Elfers needs to focus on the present, not the past

Let’s focus on the current failures of President Biden.

In “January 6th and January 13th” published Jan. 12, the author continues to look to the past instead of the present regarding our shared national affairs.

A driver who focuses only on the rear view mirror ends up crashing – hurting people. The focus on Trump rather than Biden reflects an unwillingness to admit to an unfolding American tragedy as our nation disintegrates before our eyes under the leadership of a “stable, sober, experienced Washington veteran” and his legislative majorities – but back to the present in a moment.

As for the past, the author continues to refer to Jan 6 as an attempted coup. Only the most hysterical interpretation of J6 events would suggest that.
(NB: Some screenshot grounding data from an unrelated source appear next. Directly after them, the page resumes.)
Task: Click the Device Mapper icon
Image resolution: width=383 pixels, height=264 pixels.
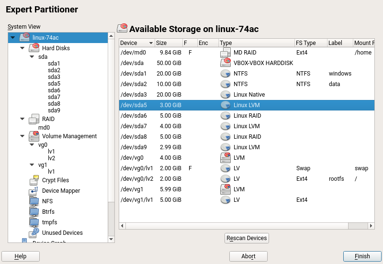Action: (34, 191)
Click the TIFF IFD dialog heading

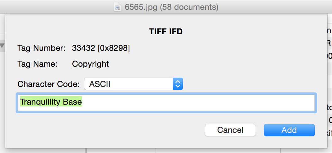[x=166, y=32]
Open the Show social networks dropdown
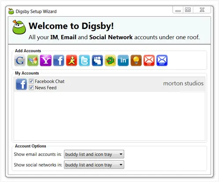This screenshot has width=219, height=182. pos(94,165)
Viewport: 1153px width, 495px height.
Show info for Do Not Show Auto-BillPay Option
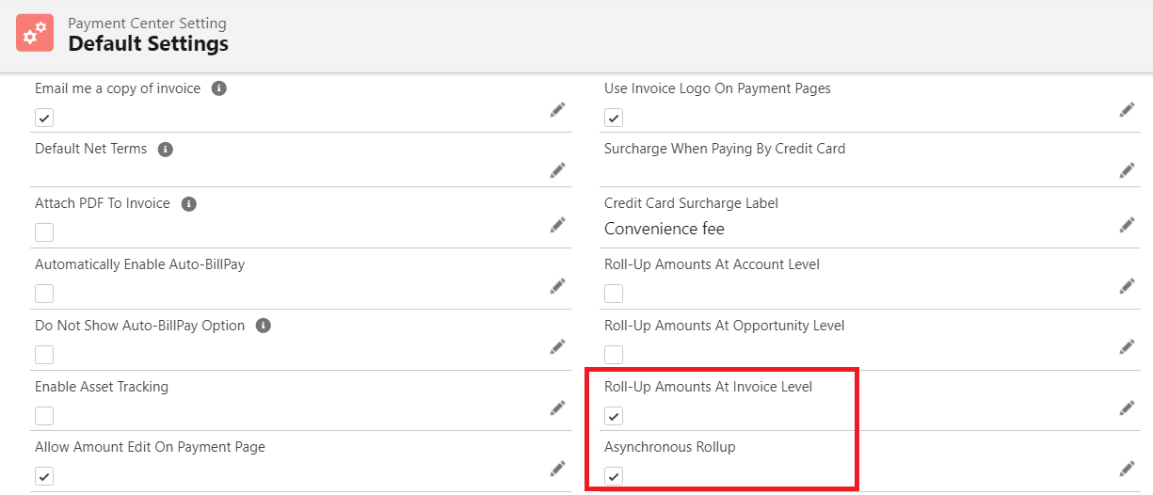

There has not been a single conviction, after more than a year, of anything that looks like sedition.

The author relies almost exclusively on Adam Schiff’s book to formulate this article. Yes, the same Adam Schiff who claimed he had abundant and incontrovertible evidence that Trump had conspired with the Russians … tick tock, tick tock, we are still waiting Mr. Schiff!

The author can’t even cite the correct Biden son with Ukrainian connections – it was Hunter not Beau.

He accuses supporters of the former president of “not understanding that living in an autocracy would mean the end of many freedoms…”. So as usual, the author essentially calls those 74 million supporters stupid. I challenge the author to identify the evidence of the autocracy he refers to – good luck.

Ironically, the evidence of the autocracy of the last 12 months is manifest. One of the reliable tools of totalitarianism is to accuse your opponents of what you are doing.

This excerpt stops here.